Customer Intelligence

Aunalytics’ Client Success Team Drives Measurable Business Value

Transitioning to a more data-driven organization can be a long, complicated journey. A complete digital transformation is more than simply adopting new technologies (though that is an important component.) It requires change at all levels of the business in order to pivot to a more data-enabled, customer-focused mindset. Aunalytics Client Success is committed to helping organizations digitally transform by guiding and assisting them along every step of the journey, and ultimately, allowing them to thrive.

Below, the Client Success (CS) team has answered some of the most common questions about what they do and how they help organizations achieve measurable business outcomes.

What is Client Success?

Aunalytics CS partners with clients to become their trusted advisor, by building a customized CS Partnership Plan utilizing the client’s unique business needs as the core goals. The CS Partnership Plan creates an exceptional client experience by consistently applying a combination of our team and technology to deliver measurable value and business outcomes for our clients.

What are the main goals of the Aunalytics Client Success team?

The Client Success team has four main goals:

  1. Designing targeted client experiences (by industry, product, and digital transformation stage)
  2. Recommending targeted next steps by simplifying and synthesizing complex information
  3. Delivering proactive and strategic support from onboarding to solution launch, ongoing support, and consulting
  4. Collecting and responding to client feedback on ways our service delivery can evolve

What are the various roles within the CS team?

There are two main roles within the CS team that interact with clients on a regular basis. The first is the Client Success Manager (CSM). The CSM manages day-to-day client tactical needs, providing updates and direction throughout the onboarding process. As the liaison between clients and the Aunalytics team, the CSM synthesizes complex information into clear actions, mitigates any roadblocks that may occur, and clearly communicates project milestones. The CSM works closely with the clients throughout their partnership with Aunalytics, from onboarding, adoption, support, and engagement.

The Client Success Advisor (CSA) works on high-level strategy with each client, translating Aunalytics’ technology solutions into measurable business outcomes. They partner with the clients’ key stakeholders to understand their strategic objectives and create a custom technology roadmap that identifies the specific steps necessary to reach their digital transformation goals. These goals are integrated into the client’s specific CS Partnership Plan to ensure we are aligned on objectives and key results, with clear owners, timelines, and expected outcomes.

How often can a client expect to hear from a CS team member throughout their engagement with Aunalytics?

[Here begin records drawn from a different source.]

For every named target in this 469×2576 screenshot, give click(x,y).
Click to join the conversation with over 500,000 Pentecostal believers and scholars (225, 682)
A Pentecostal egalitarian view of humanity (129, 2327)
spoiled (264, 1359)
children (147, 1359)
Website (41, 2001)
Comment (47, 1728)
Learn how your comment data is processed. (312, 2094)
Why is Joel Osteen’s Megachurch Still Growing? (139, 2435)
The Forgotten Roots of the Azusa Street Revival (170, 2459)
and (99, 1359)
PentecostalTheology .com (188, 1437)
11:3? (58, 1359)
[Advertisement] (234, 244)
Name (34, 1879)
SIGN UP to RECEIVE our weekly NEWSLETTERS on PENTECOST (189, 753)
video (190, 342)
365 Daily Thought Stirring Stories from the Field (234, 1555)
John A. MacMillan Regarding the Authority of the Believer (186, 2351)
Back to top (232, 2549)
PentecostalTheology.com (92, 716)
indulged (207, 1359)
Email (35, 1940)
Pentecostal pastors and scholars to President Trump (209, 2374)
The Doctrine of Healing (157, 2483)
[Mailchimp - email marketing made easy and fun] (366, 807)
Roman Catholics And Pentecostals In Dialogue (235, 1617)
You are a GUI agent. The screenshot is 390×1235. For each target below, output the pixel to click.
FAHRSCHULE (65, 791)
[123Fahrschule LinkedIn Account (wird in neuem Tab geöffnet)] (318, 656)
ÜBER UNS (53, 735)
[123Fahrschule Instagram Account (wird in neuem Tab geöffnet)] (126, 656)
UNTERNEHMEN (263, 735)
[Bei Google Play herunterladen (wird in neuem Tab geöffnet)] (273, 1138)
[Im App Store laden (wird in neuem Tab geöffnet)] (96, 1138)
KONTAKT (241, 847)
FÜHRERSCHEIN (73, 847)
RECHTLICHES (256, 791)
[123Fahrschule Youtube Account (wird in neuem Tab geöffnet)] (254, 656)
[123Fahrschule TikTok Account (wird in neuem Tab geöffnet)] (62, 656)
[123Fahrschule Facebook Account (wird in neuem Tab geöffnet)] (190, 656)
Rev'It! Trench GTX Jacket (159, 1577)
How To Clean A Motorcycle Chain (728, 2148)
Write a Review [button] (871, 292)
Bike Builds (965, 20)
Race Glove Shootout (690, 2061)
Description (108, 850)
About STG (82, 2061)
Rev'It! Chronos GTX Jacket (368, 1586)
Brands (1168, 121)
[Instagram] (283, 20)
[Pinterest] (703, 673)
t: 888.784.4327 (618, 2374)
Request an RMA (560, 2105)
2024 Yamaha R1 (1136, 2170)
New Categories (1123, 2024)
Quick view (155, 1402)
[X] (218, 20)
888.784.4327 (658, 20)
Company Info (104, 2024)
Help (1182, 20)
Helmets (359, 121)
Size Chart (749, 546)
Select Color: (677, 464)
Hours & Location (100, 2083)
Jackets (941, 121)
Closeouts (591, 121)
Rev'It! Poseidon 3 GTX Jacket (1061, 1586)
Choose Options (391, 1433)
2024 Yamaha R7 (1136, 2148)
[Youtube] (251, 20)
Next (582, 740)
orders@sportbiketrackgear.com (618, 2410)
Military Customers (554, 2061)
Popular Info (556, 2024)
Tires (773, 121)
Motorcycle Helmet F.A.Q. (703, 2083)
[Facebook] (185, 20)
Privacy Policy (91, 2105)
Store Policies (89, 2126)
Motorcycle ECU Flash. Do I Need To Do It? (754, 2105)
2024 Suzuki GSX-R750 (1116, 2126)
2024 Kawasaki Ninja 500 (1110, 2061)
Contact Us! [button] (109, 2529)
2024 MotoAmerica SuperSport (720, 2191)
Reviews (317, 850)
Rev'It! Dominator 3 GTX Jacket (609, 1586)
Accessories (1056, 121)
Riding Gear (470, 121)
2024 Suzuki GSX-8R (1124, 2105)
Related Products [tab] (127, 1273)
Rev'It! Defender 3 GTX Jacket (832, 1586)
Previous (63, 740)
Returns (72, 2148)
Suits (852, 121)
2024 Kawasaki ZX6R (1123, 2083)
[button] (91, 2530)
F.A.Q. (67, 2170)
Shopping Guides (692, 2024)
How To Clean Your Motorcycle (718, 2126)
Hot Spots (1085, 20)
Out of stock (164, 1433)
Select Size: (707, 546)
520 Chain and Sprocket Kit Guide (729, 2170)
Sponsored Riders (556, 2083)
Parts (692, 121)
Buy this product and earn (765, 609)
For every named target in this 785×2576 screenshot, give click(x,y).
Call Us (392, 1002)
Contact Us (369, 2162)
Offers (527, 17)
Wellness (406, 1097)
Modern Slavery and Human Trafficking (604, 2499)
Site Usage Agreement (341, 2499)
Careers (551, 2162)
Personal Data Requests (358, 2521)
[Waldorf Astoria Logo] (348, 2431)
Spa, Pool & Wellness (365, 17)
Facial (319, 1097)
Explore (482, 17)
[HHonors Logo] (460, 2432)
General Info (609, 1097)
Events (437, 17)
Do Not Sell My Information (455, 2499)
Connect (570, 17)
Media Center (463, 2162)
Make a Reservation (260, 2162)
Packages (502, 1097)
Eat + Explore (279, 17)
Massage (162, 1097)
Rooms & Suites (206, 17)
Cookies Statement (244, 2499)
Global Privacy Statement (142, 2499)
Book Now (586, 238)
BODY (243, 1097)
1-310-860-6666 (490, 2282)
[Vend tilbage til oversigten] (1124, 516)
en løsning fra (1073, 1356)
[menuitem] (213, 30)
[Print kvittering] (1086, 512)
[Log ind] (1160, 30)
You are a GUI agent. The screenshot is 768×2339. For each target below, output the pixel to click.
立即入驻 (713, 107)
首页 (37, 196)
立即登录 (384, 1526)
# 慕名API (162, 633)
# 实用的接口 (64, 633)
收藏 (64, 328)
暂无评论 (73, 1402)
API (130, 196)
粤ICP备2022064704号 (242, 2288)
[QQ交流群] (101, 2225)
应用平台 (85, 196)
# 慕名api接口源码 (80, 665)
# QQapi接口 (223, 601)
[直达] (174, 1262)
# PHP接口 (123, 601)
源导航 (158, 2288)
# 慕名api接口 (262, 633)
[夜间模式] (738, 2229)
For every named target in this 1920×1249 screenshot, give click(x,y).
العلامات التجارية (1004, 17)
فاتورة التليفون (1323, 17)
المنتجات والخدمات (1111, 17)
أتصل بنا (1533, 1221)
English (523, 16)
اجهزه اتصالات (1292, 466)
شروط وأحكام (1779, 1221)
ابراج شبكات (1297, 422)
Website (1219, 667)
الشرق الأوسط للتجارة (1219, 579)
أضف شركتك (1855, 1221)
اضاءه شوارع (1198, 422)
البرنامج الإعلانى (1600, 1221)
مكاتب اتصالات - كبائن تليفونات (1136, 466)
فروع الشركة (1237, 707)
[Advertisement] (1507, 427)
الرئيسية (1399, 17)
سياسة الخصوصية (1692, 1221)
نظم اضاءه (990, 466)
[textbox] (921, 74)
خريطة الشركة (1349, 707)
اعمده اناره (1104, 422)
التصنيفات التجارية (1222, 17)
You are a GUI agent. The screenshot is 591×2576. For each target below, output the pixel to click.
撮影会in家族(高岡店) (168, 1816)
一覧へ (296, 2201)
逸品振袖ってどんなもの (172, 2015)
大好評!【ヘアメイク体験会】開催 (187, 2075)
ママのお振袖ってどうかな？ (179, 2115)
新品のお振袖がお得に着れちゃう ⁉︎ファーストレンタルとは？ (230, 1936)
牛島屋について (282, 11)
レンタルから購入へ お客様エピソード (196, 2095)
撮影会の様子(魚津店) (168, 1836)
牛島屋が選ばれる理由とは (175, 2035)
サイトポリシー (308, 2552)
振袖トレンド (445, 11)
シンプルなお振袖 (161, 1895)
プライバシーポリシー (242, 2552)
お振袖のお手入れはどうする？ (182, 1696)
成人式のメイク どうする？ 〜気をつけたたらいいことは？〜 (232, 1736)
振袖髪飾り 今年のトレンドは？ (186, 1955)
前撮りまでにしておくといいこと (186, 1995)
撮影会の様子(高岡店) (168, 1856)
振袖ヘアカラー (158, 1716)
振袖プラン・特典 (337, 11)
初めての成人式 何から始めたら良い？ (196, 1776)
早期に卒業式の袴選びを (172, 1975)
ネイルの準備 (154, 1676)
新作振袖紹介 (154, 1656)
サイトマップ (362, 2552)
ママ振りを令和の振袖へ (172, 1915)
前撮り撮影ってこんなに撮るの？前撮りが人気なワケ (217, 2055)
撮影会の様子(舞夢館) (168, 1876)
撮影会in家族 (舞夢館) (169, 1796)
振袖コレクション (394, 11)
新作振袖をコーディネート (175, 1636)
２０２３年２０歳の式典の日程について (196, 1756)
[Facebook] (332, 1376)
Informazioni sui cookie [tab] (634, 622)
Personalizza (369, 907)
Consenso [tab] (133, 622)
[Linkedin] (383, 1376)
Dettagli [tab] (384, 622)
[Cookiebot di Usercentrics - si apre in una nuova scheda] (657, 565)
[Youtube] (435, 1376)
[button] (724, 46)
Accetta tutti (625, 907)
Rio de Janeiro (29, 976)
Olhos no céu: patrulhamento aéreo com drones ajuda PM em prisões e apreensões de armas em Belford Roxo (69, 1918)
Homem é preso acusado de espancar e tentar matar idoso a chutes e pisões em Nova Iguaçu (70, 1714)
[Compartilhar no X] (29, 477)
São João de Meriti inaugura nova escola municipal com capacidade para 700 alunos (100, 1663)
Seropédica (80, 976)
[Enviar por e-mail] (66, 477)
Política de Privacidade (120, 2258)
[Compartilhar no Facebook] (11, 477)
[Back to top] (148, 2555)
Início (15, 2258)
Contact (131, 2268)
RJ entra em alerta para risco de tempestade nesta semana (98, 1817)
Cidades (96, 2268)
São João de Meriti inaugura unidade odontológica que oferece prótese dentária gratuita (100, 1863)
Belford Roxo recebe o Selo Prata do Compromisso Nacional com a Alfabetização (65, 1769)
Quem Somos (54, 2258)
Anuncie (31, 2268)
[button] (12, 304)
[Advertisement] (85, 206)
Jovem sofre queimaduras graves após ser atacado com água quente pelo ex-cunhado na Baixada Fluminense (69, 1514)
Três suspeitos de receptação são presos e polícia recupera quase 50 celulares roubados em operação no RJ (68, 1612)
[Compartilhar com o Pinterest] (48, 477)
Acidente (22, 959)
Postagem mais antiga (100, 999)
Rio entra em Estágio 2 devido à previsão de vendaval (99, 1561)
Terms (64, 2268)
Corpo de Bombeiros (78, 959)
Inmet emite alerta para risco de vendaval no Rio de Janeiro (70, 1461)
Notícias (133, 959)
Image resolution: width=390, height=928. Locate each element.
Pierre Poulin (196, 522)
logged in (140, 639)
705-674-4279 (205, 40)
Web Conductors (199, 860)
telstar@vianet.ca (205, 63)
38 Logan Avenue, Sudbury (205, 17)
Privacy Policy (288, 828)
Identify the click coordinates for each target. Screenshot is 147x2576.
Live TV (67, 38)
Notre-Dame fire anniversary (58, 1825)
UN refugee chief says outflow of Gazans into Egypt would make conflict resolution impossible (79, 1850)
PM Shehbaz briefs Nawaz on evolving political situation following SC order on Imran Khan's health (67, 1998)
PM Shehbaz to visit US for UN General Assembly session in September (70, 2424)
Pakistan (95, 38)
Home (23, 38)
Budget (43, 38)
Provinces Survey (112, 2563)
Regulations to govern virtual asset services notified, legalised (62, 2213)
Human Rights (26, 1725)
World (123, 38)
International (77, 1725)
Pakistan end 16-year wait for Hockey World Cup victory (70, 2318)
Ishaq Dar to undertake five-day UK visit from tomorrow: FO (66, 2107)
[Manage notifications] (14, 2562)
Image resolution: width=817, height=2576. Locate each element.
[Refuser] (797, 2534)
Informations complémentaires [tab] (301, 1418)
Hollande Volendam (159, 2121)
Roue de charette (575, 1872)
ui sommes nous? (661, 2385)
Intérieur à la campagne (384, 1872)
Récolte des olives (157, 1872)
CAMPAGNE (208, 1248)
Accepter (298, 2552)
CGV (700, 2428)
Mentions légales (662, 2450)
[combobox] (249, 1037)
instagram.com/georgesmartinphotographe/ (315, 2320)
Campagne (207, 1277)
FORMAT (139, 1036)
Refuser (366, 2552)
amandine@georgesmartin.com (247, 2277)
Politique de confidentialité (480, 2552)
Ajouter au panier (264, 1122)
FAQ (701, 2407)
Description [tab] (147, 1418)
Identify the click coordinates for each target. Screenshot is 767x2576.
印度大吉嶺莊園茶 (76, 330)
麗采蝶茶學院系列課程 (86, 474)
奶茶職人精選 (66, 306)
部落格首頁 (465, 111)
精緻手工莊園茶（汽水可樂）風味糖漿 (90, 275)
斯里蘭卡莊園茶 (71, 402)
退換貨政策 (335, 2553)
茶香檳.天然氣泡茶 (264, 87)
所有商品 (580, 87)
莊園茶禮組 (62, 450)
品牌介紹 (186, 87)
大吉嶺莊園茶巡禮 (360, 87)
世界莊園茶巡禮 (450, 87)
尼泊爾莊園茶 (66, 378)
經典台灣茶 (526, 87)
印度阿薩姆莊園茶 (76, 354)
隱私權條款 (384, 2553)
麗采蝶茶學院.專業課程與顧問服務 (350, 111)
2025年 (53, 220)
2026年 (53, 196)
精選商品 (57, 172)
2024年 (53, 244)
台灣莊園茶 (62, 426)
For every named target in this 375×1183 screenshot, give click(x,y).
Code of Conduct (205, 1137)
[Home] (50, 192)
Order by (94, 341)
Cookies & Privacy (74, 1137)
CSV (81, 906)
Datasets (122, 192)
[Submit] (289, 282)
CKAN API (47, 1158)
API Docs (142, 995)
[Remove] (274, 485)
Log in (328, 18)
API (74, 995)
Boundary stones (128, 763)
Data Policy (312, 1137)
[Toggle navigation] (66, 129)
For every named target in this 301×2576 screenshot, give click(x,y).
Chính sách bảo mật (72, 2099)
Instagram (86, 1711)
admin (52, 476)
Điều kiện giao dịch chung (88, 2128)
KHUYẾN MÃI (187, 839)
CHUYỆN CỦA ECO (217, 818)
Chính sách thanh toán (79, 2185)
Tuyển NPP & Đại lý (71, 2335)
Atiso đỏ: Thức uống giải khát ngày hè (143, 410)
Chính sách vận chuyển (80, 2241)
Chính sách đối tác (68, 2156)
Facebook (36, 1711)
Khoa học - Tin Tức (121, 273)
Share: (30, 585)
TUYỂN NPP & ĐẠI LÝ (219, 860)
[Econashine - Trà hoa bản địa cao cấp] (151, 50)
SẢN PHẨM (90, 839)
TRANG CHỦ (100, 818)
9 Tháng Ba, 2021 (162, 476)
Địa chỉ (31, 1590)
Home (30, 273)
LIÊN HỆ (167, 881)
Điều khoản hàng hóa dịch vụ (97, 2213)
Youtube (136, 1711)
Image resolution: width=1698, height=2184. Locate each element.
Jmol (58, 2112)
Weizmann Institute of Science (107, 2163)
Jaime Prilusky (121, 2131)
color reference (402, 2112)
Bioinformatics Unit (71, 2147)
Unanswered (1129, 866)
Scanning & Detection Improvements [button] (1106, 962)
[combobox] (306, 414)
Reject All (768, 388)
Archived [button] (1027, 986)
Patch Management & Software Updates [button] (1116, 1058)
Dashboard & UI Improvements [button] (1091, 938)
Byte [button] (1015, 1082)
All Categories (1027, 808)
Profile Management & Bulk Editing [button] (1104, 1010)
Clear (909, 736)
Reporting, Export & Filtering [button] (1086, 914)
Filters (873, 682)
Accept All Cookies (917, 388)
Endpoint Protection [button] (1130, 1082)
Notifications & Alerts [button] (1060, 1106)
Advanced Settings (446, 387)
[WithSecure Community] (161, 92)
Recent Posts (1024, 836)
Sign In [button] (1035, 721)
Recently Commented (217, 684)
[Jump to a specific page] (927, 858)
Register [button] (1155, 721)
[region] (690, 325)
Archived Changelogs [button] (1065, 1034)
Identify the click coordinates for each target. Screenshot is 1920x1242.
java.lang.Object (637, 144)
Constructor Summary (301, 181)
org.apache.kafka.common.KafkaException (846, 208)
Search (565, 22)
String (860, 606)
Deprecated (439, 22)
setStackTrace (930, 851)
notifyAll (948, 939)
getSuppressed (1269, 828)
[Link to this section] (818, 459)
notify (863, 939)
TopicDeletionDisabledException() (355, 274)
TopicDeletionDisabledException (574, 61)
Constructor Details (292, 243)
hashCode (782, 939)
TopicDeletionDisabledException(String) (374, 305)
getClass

The CS team is introduced to clients at the initial kickoff meeting and CSMs initiate weekly touch points to ensure onboarding milestones are being met and to communicate action items, responsible parties, and next steps. During these calls the CS team (CS Manager, CS Advisor, Data Engineer, & Business Analyst) will review the project tracker—highlighting recent accomplishments, key priorities, and next steps. Each item is documented, assigned an owner, a timeline, and clear expectations around completion criteria.

What is the Aunalytics “Side-by-Side Support” model and how does the CS team help facilitate this?

Our side-by-side service delivery model provides a dedicated account team, comprised of technology (Data Engineers (DE), Data Scientists (DS), and Business Analysts) and data experts (Product Managers, Data Ingestion Engineers, and Cloud Infrastructure Team), to help transform the way our clients work. The account team collaborates across the company, in service of the client, to ensure that everyone on the team is driving towards the client’s desired outcomes. The CSA captures this information in the CS Partnership Plan to ensure alignment, key priorities, and ownership of time-bound tasks.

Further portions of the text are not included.